> _ASSIGNMENT_: Go through the entries below. Copy out every line that contains "orange".

** AVAILABLE DATA follows **

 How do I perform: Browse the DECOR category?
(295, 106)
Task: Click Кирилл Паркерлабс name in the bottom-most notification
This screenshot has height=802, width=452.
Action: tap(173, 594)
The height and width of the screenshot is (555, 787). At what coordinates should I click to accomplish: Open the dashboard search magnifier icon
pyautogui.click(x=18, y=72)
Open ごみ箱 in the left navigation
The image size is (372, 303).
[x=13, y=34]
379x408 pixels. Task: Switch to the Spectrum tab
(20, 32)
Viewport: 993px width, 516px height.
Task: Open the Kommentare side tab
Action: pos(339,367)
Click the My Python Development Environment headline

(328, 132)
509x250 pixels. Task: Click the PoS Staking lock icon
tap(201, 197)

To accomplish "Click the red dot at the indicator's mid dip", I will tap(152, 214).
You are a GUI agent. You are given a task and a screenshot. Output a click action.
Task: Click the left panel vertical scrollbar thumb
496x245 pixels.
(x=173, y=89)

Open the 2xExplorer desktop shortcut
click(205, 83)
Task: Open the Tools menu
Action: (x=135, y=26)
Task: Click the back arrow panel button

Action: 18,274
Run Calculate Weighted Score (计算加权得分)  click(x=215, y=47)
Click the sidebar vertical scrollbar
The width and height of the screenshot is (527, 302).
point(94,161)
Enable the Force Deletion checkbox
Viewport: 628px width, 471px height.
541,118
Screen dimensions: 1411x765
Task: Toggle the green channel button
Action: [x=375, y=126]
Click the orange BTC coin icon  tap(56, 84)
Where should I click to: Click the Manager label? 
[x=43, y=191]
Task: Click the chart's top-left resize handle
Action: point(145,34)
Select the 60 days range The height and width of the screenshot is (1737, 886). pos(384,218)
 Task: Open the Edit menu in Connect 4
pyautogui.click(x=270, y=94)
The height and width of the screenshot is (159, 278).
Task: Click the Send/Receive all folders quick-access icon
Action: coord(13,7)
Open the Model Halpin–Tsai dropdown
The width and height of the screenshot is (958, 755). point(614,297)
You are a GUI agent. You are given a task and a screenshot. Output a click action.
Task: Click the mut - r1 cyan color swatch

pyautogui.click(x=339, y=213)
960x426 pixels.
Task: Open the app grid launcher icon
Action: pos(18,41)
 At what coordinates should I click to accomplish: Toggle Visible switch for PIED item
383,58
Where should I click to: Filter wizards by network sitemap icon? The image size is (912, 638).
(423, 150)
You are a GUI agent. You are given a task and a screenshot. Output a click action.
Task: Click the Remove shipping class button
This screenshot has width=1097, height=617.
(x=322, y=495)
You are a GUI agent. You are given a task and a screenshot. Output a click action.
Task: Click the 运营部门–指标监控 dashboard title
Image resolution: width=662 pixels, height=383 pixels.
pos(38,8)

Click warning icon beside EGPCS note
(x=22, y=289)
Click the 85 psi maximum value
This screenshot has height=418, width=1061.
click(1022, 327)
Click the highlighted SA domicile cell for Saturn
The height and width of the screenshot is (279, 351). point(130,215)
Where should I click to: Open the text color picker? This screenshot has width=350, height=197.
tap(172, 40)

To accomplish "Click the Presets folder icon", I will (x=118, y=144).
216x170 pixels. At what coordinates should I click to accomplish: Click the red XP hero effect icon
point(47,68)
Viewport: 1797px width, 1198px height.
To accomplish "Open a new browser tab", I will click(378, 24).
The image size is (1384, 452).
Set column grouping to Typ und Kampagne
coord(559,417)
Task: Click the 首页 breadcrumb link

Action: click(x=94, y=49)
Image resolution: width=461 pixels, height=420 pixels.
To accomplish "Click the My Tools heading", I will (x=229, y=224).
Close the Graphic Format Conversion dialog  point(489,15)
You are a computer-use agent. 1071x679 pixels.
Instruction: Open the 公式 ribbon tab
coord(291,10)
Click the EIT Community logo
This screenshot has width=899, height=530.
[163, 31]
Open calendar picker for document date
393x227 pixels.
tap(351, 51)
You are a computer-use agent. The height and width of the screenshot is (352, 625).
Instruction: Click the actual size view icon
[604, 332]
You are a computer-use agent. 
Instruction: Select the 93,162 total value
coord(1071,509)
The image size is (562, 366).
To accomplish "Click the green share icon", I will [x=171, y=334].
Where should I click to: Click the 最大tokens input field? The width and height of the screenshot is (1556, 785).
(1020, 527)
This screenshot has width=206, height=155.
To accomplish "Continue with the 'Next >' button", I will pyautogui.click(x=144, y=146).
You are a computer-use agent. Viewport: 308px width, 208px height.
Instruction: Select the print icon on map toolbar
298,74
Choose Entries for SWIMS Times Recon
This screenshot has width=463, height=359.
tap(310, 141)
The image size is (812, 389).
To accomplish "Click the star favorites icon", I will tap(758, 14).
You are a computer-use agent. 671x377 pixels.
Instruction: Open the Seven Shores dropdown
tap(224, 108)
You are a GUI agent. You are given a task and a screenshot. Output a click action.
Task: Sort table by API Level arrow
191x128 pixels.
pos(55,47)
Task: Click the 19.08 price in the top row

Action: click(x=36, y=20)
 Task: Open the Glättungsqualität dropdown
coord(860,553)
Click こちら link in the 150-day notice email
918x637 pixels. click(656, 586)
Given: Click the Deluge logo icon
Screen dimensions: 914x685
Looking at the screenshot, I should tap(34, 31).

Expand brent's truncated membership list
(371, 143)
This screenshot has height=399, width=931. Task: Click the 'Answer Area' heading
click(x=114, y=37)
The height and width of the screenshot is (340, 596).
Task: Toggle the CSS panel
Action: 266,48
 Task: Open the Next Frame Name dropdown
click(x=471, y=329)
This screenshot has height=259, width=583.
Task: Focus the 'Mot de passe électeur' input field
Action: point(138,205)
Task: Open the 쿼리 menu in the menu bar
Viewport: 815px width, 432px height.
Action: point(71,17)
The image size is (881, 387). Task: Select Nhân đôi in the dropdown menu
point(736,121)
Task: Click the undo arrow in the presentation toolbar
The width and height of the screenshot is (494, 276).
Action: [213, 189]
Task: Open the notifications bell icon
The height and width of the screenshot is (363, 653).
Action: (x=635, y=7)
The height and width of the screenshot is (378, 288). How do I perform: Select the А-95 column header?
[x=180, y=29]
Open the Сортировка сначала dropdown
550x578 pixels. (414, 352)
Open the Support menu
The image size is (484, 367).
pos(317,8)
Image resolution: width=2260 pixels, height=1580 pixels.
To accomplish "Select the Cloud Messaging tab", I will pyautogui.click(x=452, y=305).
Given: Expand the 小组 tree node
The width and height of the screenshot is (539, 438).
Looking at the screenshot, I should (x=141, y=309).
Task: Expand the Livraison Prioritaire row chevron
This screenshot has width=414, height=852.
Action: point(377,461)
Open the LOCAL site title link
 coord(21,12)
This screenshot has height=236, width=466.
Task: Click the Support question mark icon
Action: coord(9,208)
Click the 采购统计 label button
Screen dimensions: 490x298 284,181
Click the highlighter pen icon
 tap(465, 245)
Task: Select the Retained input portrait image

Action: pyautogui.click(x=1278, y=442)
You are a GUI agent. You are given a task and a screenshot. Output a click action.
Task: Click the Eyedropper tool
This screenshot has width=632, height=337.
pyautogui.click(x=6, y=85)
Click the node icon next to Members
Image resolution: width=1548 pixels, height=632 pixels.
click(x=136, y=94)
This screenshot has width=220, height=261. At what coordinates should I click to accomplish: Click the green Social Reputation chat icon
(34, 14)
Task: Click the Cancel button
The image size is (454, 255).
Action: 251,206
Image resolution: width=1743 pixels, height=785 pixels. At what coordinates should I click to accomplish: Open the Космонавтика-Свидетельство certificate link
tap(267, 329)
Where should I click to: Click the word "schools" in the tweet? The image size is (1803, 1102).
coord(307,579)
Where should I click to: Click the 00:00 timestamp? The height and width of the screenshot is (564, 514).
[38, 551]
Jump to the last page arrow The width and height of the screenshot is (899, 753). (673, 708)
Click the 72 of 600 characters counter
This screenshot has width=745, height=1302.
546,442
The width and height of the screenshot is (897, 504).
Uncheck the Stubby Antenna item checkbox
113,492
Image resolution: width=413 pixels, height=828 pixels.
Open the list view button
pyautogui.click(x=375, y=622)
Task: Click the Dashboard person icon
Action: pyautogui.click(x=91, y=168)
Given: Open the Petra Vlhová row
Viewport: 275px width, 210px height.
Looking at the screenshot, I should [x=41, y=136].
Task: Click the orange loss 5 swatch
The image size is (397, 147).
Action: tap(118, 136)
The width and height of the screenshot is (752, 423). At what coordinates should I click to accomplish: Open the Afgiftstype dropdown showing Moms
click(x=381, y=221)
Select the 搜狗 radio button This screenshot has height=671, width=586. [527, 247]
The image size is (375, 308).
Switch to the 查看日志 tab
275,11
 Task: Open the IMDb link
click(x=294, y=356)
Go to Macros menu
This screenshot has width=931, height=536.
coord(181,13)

** End of AVAILABLE DATA **

> _ANSWER SECTION_:
Click the orange BTC coin icon  tap(56, 84)
Task: Click the orange loss 5 swatch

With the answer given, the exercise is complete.